TEXT PASSAGE:
[Start of Attachment]
Oct 2013 — Apr 2014
Amazon
Visual Designer · Creative Technologist · Amazon Advertising (via Aquent)
Among the early movers in shipping major HTML5-based brand advertising at scale. Moved Amazon's brand-advertising stack off Flash in late 2013 / early 2014 while the rest of the industry was still SWF-heavy — Cover Girl × Hunger Games: Catching Fire was Amazon's first major HTML5-based ad takeover. Designed and shipped IAB-compliant rich-media for Pepsi, P&G, Johnson & Johnson, Clorox, Kimberly Clark, and Beiersdorf.
A Flash-to-HTML5 inflection point
In late 2013, brand advertising on the web was still overwhelmingly Flash. The IAB had published HTML5 ad specs, mobile was already forcing the issue — iOS shipped without Flash and Android was about to follow — but the tentpole brand campaigns on every major retailer were still SWFs rendered by the Flash plugin. Amazon was one of the early movers off that legacy stack, and the Cover Girl × Hunger Games: Catching Fire campaign was the moment that shift became visible to the industry from outside.
I designed and built the hero takeover — an HTML5 / CSS / JavaScript unit that ran across desktop and tablet placements on amazon.com. The unit replaced what would previously have been a Flash SWF and proved that the new pipeline could carry tentpole brand campaigns at scale, on a hard launch date tied to the film's release.
- Amazon's first major HTML5-based ad takeover. Pioneered the Flash → HTML5 migration internally by shipping the campaign on the new stack against a non-negotiable theatrical-release date.
- Worked across the desktop home page takeover, skyscraper, and showcase placements as a single visual system.
- Made the case in production — not in spec — that HTML5 ads could carry the brand fidelity, motion language, and rich-media interactivity advertisers expected from Flash, while gaining mobile/tablet reach and accessibility that Flash could never deliver.
[End of Attachment]
DATA SHOWN:
[Start of Attachment]
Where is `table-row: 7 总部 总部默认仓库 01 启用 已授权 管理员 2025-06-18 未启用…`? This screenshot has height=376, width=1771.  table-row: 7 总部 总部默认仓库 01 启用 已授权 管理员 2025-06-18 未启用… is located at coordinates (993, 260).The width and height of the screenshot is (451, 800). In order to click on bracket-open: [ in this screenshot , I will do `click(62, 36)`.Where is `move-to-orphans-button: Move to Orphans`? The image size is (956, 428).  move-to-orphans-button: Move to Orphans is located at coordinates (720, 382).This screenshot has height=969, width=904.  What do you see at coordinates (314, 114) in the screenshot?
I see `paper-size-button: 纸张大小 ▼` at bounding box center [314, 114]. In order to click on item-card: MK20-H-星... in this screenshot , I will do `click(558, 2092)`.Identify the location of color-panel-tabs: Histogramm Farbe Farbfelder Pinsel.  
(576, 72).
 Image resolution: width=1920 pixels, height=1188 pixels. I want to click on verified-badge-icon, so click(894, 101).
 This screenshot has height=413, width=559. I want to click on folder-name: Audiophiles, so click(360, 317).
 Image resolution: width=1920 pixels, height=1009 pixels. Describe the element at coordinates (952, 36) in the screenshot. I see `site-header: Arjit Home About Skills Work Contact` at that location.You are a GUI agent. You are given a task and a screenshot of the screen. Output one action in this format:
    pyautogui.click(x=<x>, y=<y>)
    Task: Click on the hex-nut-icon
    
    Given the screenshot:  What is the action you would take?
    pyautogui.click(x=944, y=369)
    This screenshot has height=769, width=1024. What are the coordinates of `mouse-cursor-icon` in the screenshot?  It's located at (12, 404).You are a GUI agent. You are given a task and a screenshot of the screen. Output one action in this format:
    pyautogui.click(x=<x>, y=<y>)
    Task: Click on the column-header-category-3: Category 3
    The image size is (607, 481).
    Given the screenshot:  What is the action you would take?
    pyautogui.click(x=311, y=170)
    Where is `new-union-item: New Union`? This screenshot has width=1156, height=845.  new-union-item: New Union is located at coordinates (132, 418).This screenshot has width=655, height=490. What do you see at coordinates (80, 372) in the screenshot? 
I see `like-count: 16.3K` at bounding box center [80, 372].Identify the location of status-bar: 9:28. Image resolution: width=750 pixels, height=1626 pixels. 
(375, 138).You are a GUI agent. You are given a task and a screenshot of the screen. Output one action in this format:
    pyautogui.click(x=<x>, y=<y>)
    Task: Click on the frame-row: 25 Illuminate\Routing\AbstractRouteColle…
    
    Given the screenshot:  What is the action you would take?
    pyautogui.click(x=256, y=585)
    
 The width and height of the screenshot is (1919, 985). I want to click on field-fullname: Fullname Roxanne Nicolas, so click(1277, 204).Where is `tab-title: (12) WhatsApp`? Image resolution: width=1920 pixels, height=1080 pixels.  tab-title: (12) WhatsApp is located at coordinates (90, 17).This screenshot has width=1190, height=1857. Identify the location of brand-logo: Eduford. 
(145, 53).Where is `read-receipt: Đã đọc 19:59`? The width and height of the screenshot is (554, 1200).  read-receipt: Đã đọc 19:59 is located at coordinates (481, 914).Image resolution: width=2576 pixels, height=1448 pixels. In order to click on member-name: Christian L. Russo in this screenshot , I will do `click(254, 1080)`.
[End of Attachment]
USING THE INFORMATION:
**a.** In the Amazon advertising portfolio entry, which campaign was Amazon's first major HTML5-based ad takeover?
**b.** Name every brand that the Amazon advertising portfolio entry says IAB-compliant rich-media was designed and shipped for.
**c.** Extend the Amazon advertising portfolio entry with the next part, picking up after its final bullet.

RESULTS OF THE EXERCISE:
**a.** Cover Girl × Hunger Games: Catching Fire

**b.** Pepsi, P&G, Johnson & Johnson, Clorox, Kimberly Clark, and Beiersdorf

**c.**
Brand campaigns at scale
Worked end-to-end as both visual designer and front-end developer for campaigns across Amazon's brand-advertising surfaces. Each unit had to honor brand guidelines from the agency side, meet IAB and Amazon's own technical constraints, and render reliably across desktop, tablet, and mobile.
- Procter & Gamble — Pantene showcase + skyscraper, Febreze showcase
- Kimberly Clark — Cottonelle / Fabricare portrait, landscape, and showcase placements
- Johnson & Johnson — Neutrogena portrait and landscape variants
- Coty — Cover Girl × Hunger Games hero takeover
How I worked
- Sat at the seam between agency creative and Amazon's rich-media platform — translating brand-guideline PSDs into production HTML/CSS/JS that passed Amazon's IAB-compliance review.
- Iterated on copy, layout, and motion under campaign-launch deadlines that didn't move.
- Documented patterns that future Amazon Advertising design technologists could lift from when bootstrapping similar campaigns.
Amazon Advertising
As a design technologist embedded with Amazon Advertising, I owned the production of brand campaigns end-to-end — visual design in Photoshop and Illustrator, then HTML/CSS/JavaScript implementation against the rich-media platform. Campaigns spanned home page takeovers, showcase units, portrait and landscape detail-page placements, skyscrapers, and mobile.